Russia’s Federal Security Service (FSB) announced on Thursday, June 1, that it had identified an American spy operation that utilized advanced surveillance software, leading to the compromise of thousands of iPhones. Moscow-based Kaspersky Lab, a cybersecurity company, reported that numerous devices belonging to its employees had been compromised in the operation.
The FSB, considered the successor to the Soviet-era KGB, issued a statement claiming that several thousand Apple devices had been infected, including those belonging to Russian citizens and foreign diplomats in Russia.
In their statement quoted by Reuters, the FSB revealed, “The FSB has uncovered an intelligence action of the American special services using Apple mobile devices.” They also alleged that the operation demonstrated “close cooperation” between Apple and the National Security Agency (NSA), the US agency responsible for cryptographic and communications intelligence and security.
However, the FSB did not provide any evidence to suggest that Apple was aware of or collaborated with the spying campaign. Apple swiftly denied the allegations, stating, “We have never worked with any government to insert a backdoor into any Apple product and never will.”

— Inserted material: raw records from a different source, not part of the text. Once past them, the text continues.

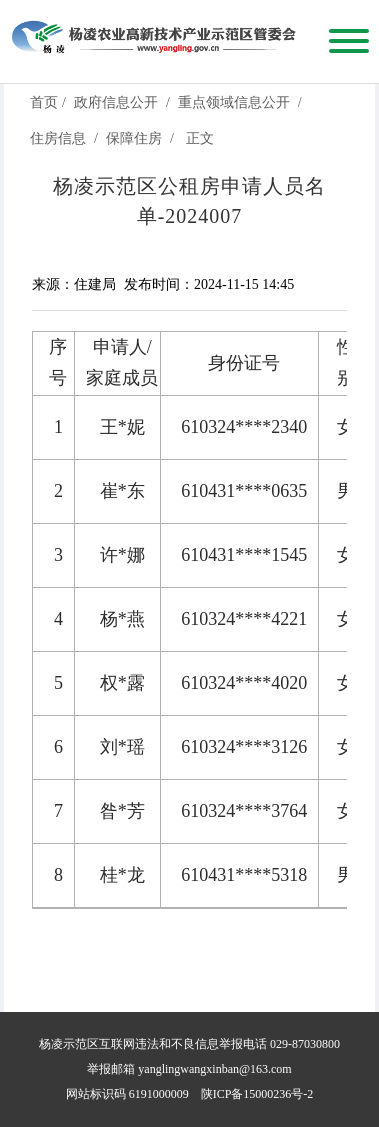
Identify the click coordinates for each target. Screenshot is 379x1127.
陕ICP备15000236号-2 (257, 1094)
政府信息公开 (116, 102)
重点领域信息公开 (234, 102)
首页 (44, 102)
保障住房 (134, 138)
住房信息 (58, 138)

According to Reuters, the NSA declined to comment on the matter. Kaspersky Lab’s CEO, Eugene Kaspersky, revealed on Twitter that dozens of his employees’ phones had been compromised in the operation, which his company described as an “extremely complex, professionally targeted cyberattack” primarily targeting top and middle-management workers.
Kaspersky researcher Igor Kuznetsov stated that the company had independently discovered unusual network activity on their corporate Wi-Fi network at the beginning of the year. Kaspersky did not report its findings to Russia’s Computer Emergency Response Team until Thursday.
Regarding the Russian allegations of American responsibility for the hacking, Kuznetsov commented, “It’s very hard to attribute anything to anyone.” Kaspersky also noted in a blog post that traces of the infection dated back to 2019, and as of June 2023, the attack was still ongoing. The company clarified that while their staff had been affected, they were confident that Kaspersky was not the primary target of the cyberattack.
The FSB claimed that US hackers targeted diplomats from Israel, Syria, China, and NATO members as part of the espionage campaign. The Russian foreign ministry supported the FSB’s assertions, stating that the hidden data collection was conducted through software vulnerabilities in US-made mobile phones and accusing US intelligence services of using IT corporations for large-scale data collection without users’ knowledge.